=== PASSAGE SHOWN ===
━━━━━━

# Easy Roast Chicken please



## jennifer75 (Nov 2, 2009)

I have never roasted a chicken, and with cooler weather *LOL *on the horizon, I'd like to start.  However, I've got no clue as to what I should rub/saturate/sprinkle it with.  

Help?


----------



## ChefJune (Nov 2, 2009)

*Perfect Roast Chicken*

Jennifer, this recipe is easy to follow, and everyone who's made it says that about it. Everyone who's eaten it also really love it, and keep coming back for more.  It's from my book, but that's okay, because I hold the copyright.

*Perfect Roast Chicken*
A properly roasted chicken is so easy to prepare, and always SO delicious ­ brown, crispy skin and juicy, succulent meat.  And it makes the house smell SO good!  
4 to 6 servings, depending upon what you serve with it
1 free-range roasting chicken (5 to 6 pounds)
2 tablespoons extra virgin olive oil
Sea salt & freshly ground pepper to taste
2 whole heads plump fresh garlic, unpeeled, cut in half horizontally
several sprigs of fresh rosemary
several sprigs of fresh thyme
several sprigs of fresh marjoram
several sprigs of fresh lavender greens (if you can find a plant)
1 cup cold water or white wine (to baste the chicken)
 
1.         Preheat the oven to 375 degrees F.  Start by rinsing the chicken inside and out with cold running water.  Drain it well and dry inside and out with paper towels.  Make a mixture of about 
2 teaspoons freshly ground pepper and 1 tablespoon of coarse sea salt in a small bowl.  Place the bowl alongside a shallow 9 x 14-inch roasting pan.  Put the olive oil in the pan and distribute evenly.  You will also need a 3-foot length of kitchen string.
 
2.         Put the chicken into the pan and turn to coat well with the olive oil.
Season it generously, inside and out with salt and pepper.  Put about half of the herbs inside the cavity.  Truss with string.

━━━━━━

=== INFORMATION PROVIDED ===

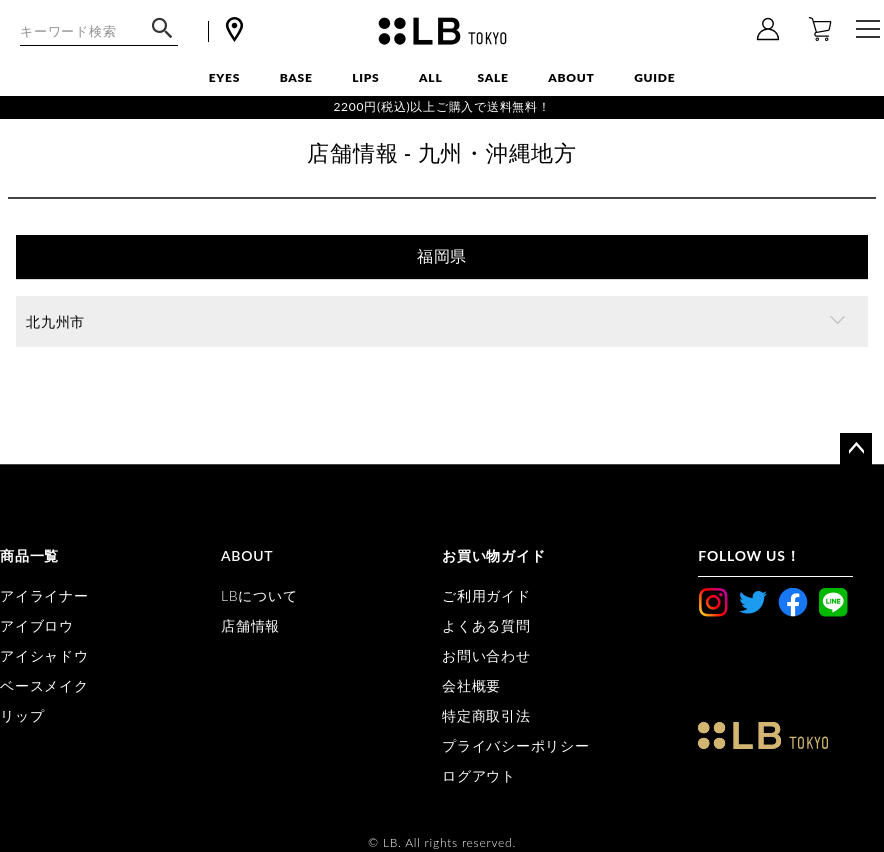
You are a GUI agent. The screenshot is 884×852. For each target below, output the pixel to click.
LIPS (365, 77)
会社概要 (471, 685)
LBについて (259, 595)
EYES (224, 77)
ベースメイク (44, 685)
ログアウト (479, 775)
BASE (296, 77)
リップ (22, 715)
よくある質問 (486, 625)
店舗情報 (250, 625)
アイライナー (44, 595)
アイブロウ (37, 625)
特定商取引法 (486, 715)
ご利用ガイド (486, 595)
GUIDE (654, 77)
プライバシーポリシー (516, 745)
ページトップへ (856, 449)
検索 (162, 38)
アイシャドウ (44, 655)
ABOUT (571, 77)
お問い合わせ (486, 655)
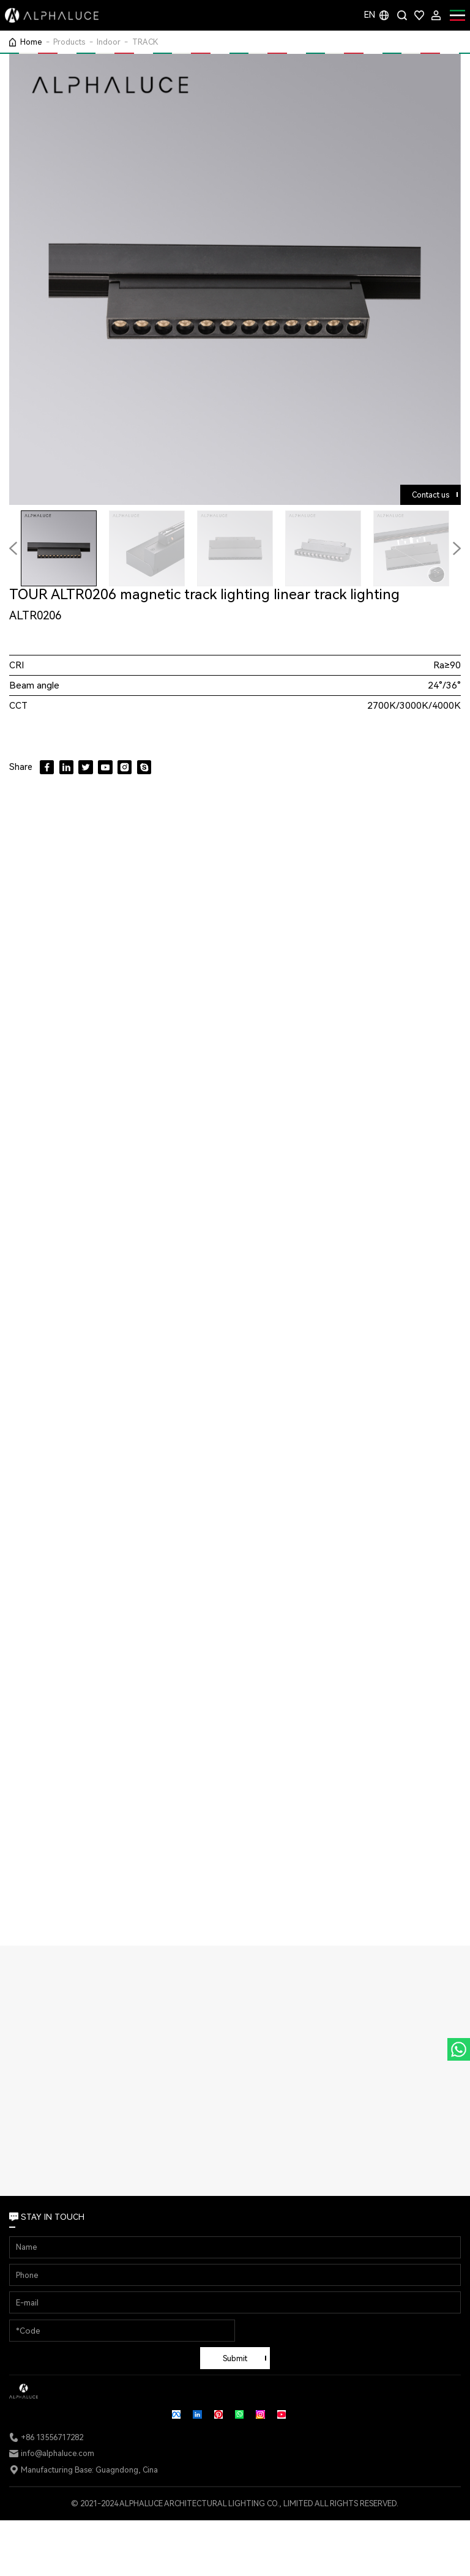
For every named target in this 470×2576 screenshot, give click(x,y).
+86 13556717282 (52, 2437)
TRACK (145, 42)
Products (69, 42)
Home (31, 42)
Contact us (430, 494)
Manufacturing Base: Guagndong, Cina (89, 2469)
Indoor (109, 42)
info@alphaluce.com (57, 2453)
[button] (456, 548)
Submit (235, 2358)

━━━━━━

=== STATED GOAL 1 ===
From the roast chicken thread, extract the part that opens with the words containing "4 to 6 servings, depending" and closes with "find a plant)".
=== STATED GOAL 2 ===
List every fresh herb named in the ingredients of the recipe in the roast chicken thread.
=== STATED GOAL 3 ===
Give what follows in the roast chicken thread, picking up after its last sentence.
The items have no connection to the roast chicken thread.

=== FINAL ANSWER 1 ===
4 to 6 servings, depending upon what you serve with it
1 free-range roasting chicken (5 to 6 pounds)
2 tablespoons extra virgin olive oil
Sea salt & freshly ground pepper to taste
2 whole heads plump fresh garlic, unpeeled, cut in half horizontally
several sprigs of fresh rosemary
several sprigs of fresh thyme
several sprigs of fresh marjoram
several sprigs of fresh lavender greens (if you can find a plant)

=== FINAL ANSWER 2 ===
Rosemary, thyme, marjoram, and lavender greens.

=== FINAL ANSWER 3 ===
3.         Place the chicken on its side in the pan.  Put the halved garlic heads (cut side up) and the remainder of the herbs into the pan alongside the chicken.  Place the pan on a rack in the center of the oven and roast, uncovered, for 20 minutes.  Baste the chicken with the water and roast for another 25 minutes.  Baste again ­ this time with the juices in the pan— turn the chicken to the other side, and repeat the process.  This will take a total of 90 minutes roasting time.  By this time the skin should be a deep golden color.  Test to see if the juices run clear when you pierce a thigh with the point of a knife.
 
4.         Remove the pan from the oven and transfer the chicken to a platter on which you have placed an overturned salad plate.  Place the chicken at an angle against the edge of the plate with its tail in the air.  (This retains moisture because the juices flow down through the breast meat.)  Cover the chicken loosely with foil. Let it rest for at least 10 minutes or up to 30 minutes.  The chicken will continue to cook as it rests.  Reserve the roasted garlic to serve with the chicken.
 
5.         To prepare a sauce, remove the herbs from the pan and skim as much fat as possible from the pan juices.  Place the roasting pan over medium heat and scrape up any brown bits that cling to the bottom.  Cook for 2 to 3 minutes, scraping and stirring until the liquid is almost caramelized.  Do not let it burn.  Spoon off and discard any excess fat.  Add several tablespoons cold water to deglaze (hot water would cloud the sauce), and bring to a boil.  Reduce the heat to low and simmer until thickened, about 5 minutes.
 
6.         While the sauce is cooking, carve the chicken and arrange it on a warmed serving platter along with the garlic.
 
7.         Strain the sauce through a fine-mesh sieve and pour into a sauceboat.
Serve immediately with the chicken and the halved heads of garlic.


----------



## jennifer75 (Nov 2, 2009)

Oh thank you!


----------



## Dillbert (Nov 2, 2009)

simple roast chicken:

open, remove giblet pack, rinse, pat dry

remove pop-up thermometer and discard.

rub with olive oil
quarter an onion & stuff in cavity
douse with kosher salt & fresh coarse ground black pepper

roast on a rack uncovered at 375'F - 90-120 minutes depending on size - with a thermometer in thickest parts, roast to 160'F or so

remove, cover, let rest 15 minutes.


----------



## Chief Longwind Of The North (Nov 2, 2009)

As ChefJune and Dilbert have pointed out, the roasting part is easy.  What you season it is entirely up to you and your tastes.  The following herbs and spices work very well with roast chicken: Sage, Rosemary, Thyme, Garlic; Onion, Salt, Pepper, Red Pepper, Oregano, Sweet Basil, Marjoram, Paprika, Cumin, Coriander.  This of course, is not all inclusive, but will give you an idea of how versatile chicken is.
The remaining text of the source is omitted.